This work is part of the EU-funded “BHmapping” project. While this work was being reviewed, Wang et al. (2021) was published, also showing the behaviour of reverberation lags at transition. The authors thank G. Mastroserio for providing the version of RELTRANS used in this paper, M. Mendez for helpful discussions on fits of variability spectra, G.K. Jaisawal for help with NICER data reduction, and the anonymous referee for their useful comments. B.D.M. acknowledges support from the European Union’s Horizon 2020 research and innovation programme under the Marie Skłodowska-Curie grant agreement No. 798726 and Ramón y Cajal Fellowship RYC2018-025950-I. A.A.Z. and M.D. acknowledge support from the Polish National Science Centre under the grants 2015/18/A/ST9/00746 and 2019/35/B/ST9/03944. G.P. acknowledges funding from the European Research Council (ERC) under the European Union’s Horizon 2020 research and innovation programme (grant agreement No 865637). T.M.B. acknowledges financial contribution from the agreement ASI-INAF n.2017-14-H.0 and PRIN-INAF 2019 n.15. We acknowledge support from the International Space Science Institute (Bern).

Appendix A Stationarity

The condition of stationarity was verified by measuring the PSD in the energy band 2–11 keV. We extracted PSDs from light curve segments of 40 s, and measured an average PSD for each observation, or part of observation characterised by a constant number of FPMs (the assumption here is that the source is stationary during the time spanned by each dataset). The light curves have a time bin of 0.4 ms (Sect. 2), and thus each PSD covers the frequency interval from 0.025 Hz up to a Nyquist frequency of 1250 Hz. This allowed us to obtain a good sampling of both the broadband X-ray variability components and the Poisson noise contribution. The latter was fit at high frequencies (ν > 300 Hz) with a constant model and subtracted out. The PSDs were normalised using fractional rms-squared units (Belloni & Hasinger 1990; Miyamoto et al. 1992). Only observations visually showing compatible PSD shape (i.e. characteristic frequencies and normalisation) were combined for our X-ray spectral-timing analysis (i.e. an average cross-spectrum was computed from which the lag and covariance spectrum was estimated, Sect. 4). Examplesof PSDs showing the non-stationary behaviour of the source are shown in Fig. A.1.

thumbnail Fig. A.1

Selection of PSDs of MAXI J1820+070 during different phases (colour-coded according to Fig. 1 and reported in the labels) of the first part of the 2018 outburst (two examples are shown for each phase). The PSDs are extracted inthe energy band 2–11 keV and reveal a strong and complex evolution of the X-ray timing properties of the source.

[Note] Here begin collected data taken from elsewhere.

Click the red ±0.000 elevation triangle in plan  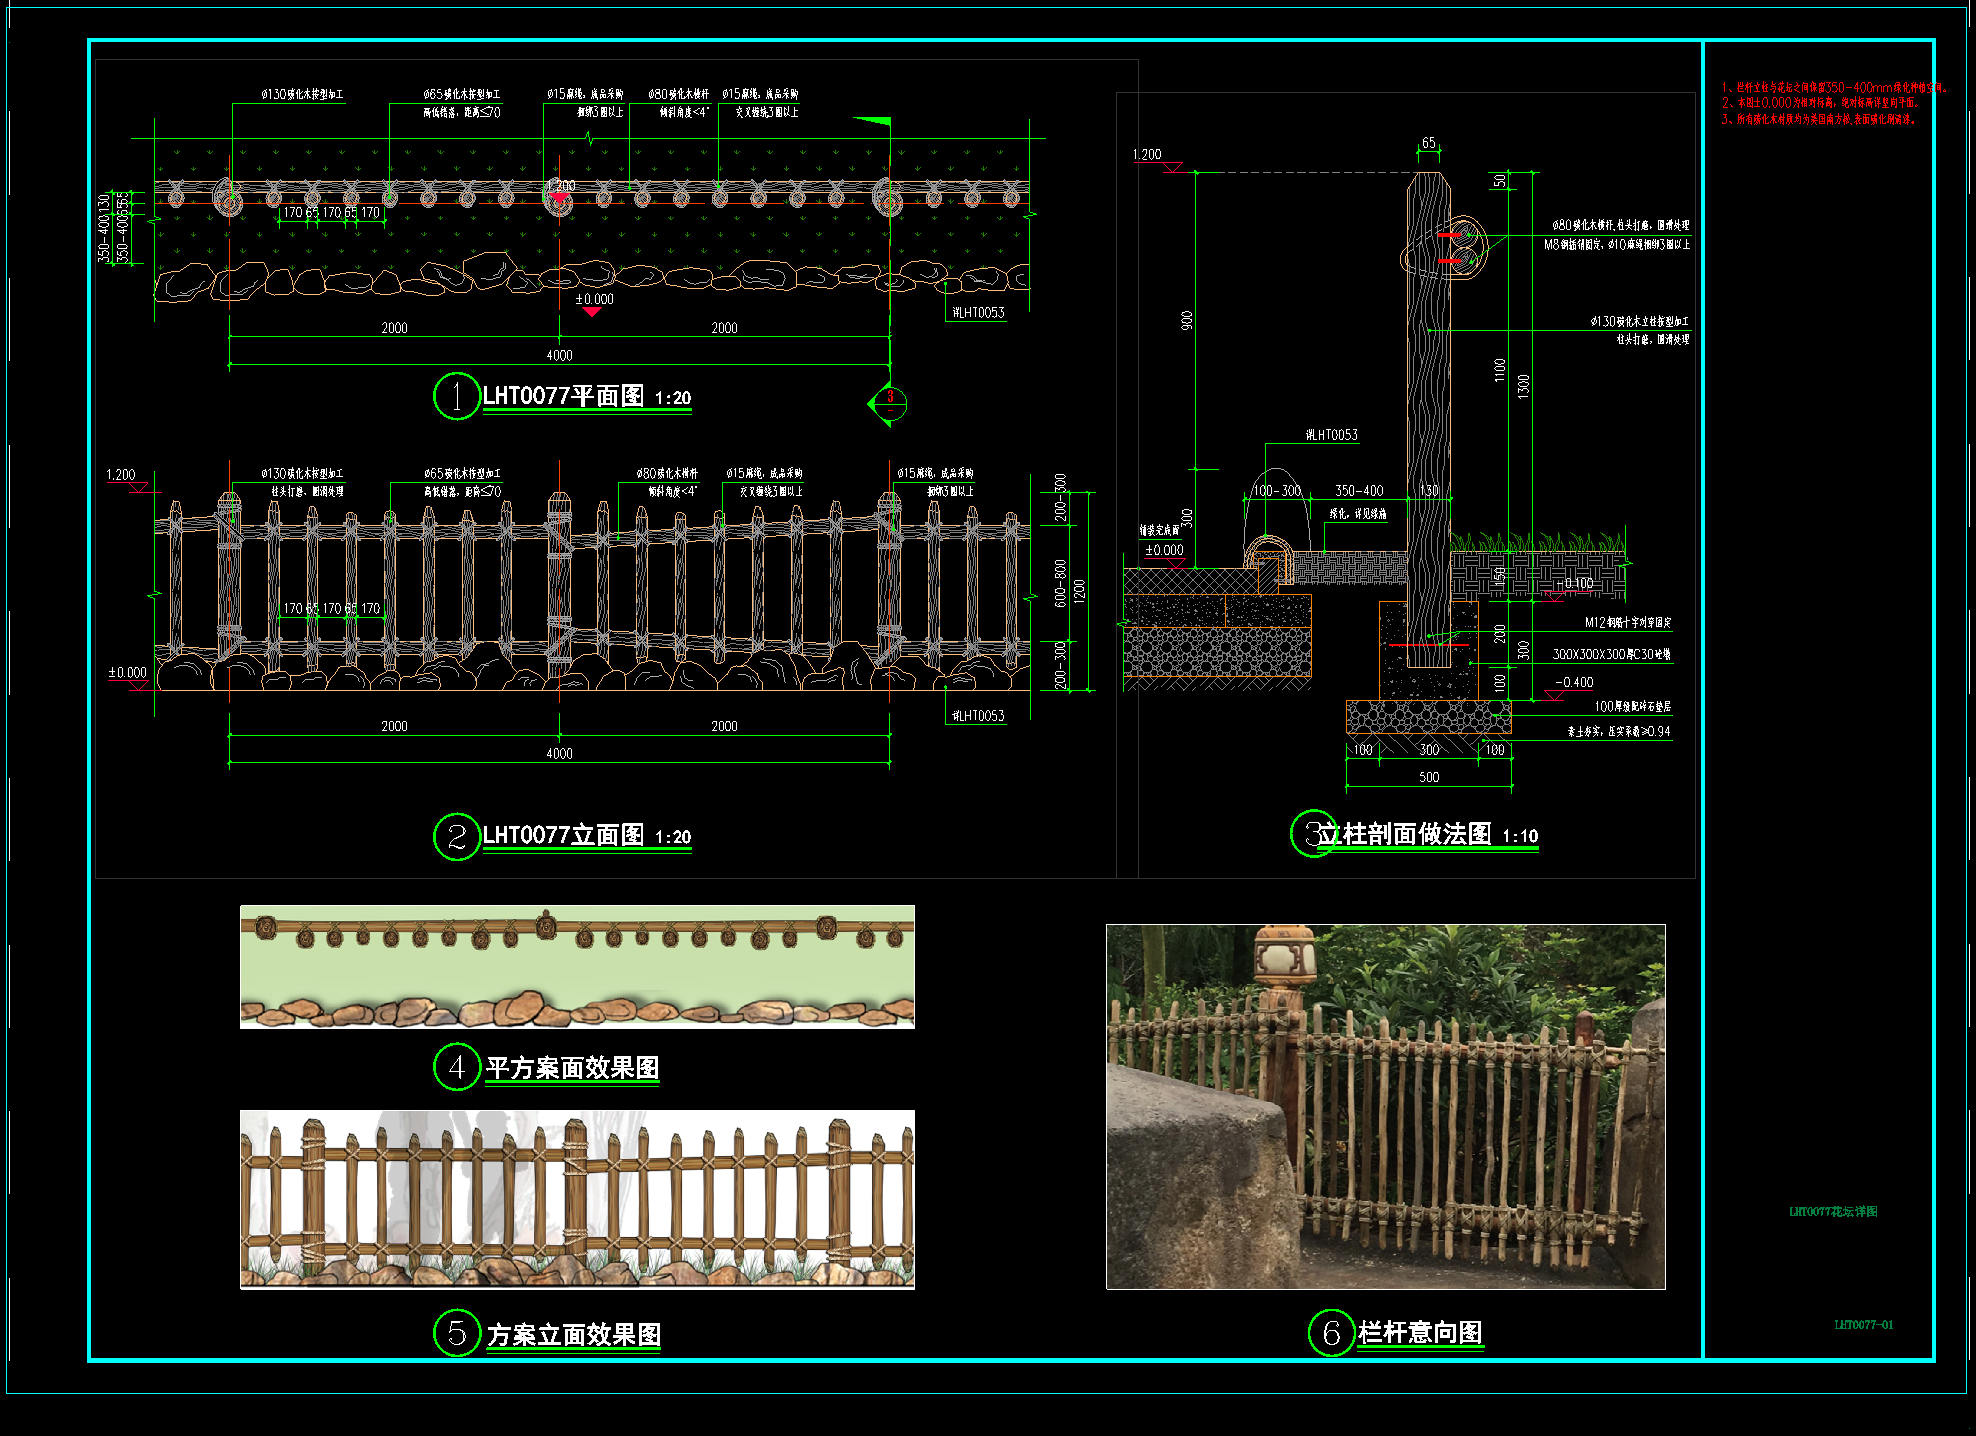point(592,312)
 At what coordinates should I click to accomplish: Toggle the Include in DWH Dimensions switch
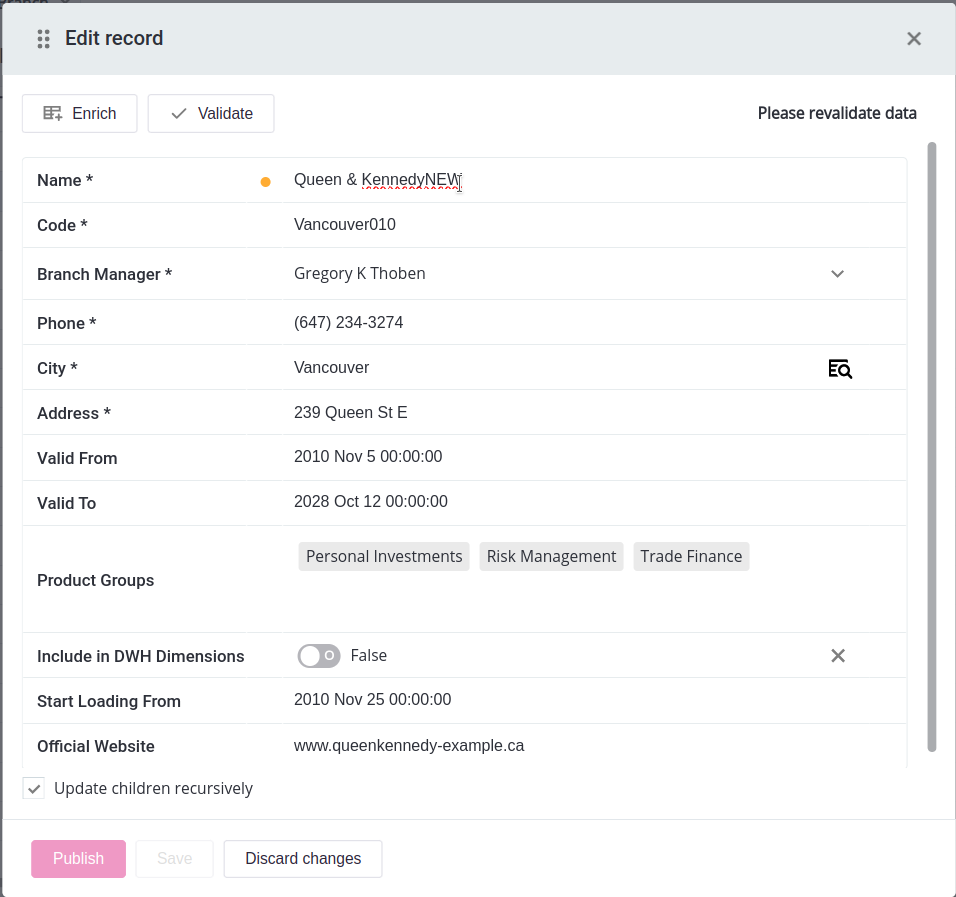point(319,656)
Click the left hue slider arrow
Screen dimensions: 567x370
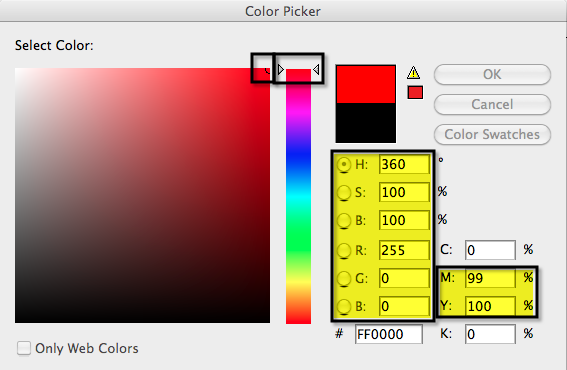[x=281, y=69]
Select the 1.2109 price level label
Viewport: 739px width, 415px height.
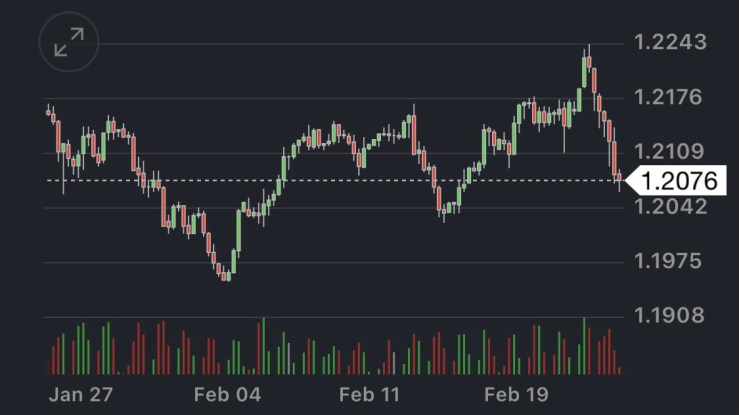[671, 152]
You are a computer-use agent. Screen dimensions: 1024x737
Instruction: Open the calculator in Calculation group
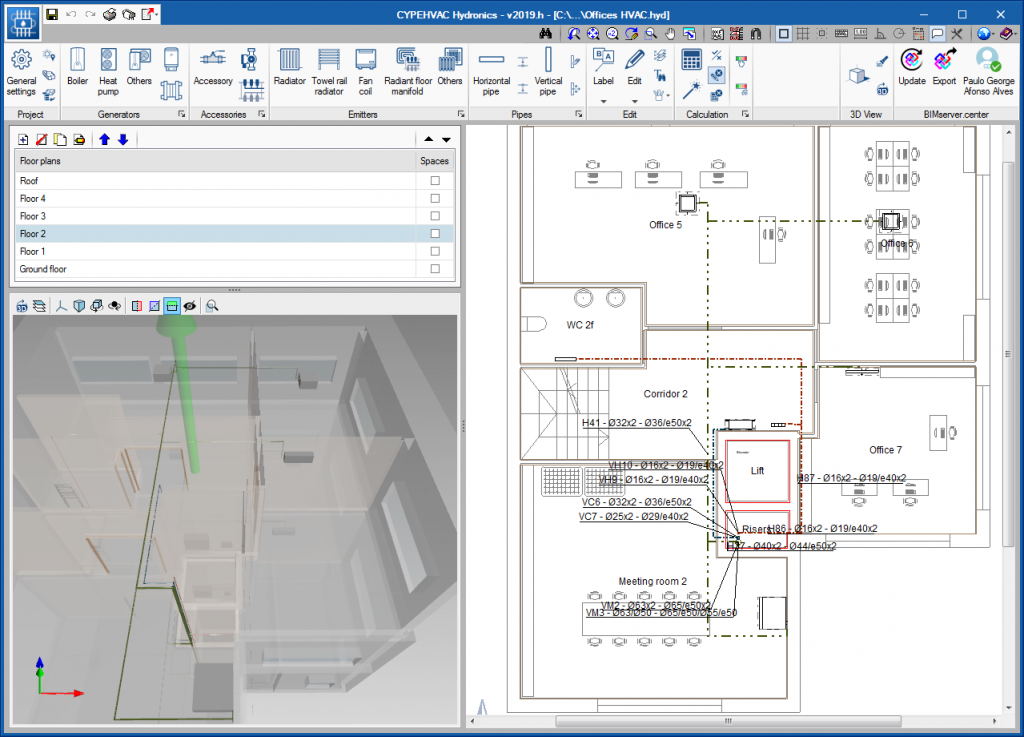click(691, 59)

Appendix B Observed soft X-ray lag amplitude and its evolution as a function of spectral hardness

The computations of frequency-dependent lags reported in Sect. 4.1 were double-checked using three different codes for spectral-timing analysis. Two of the codes were independently implemented by us in the past (e.g. Belloni et al. 2005; De Marco et al. 2015b, 2017; Belloni et al. 2020). In addition, we processed the data using the public software for spectral-timing analysis Stingray6 (Huppenkothen et al. 2019a,b). In all the cases the observed amplitude of the soft X-ray lags results a factor of ~ 3 longer than reported in Kara et al. (2019). The existence of such a discrepancy was verified using the same energy bands (i.e. 0.5–1 keV vs. 1–10 keV) as in Kara et al. (2019). As an example, in Fig. B.1 we contrast the lag-frequency spectrum of observation O106 obtained from the three different codes and the spectrum reported in Kara et al. (2019). We notice that, while the interpretation given in Kara et al. (2019) of a contracting corona in the hard state does not depend on the observed amplitude of the soft X-ray lags, the longer lags might not be easily reconciled with their conclusion of a disc extending close to the ISCO.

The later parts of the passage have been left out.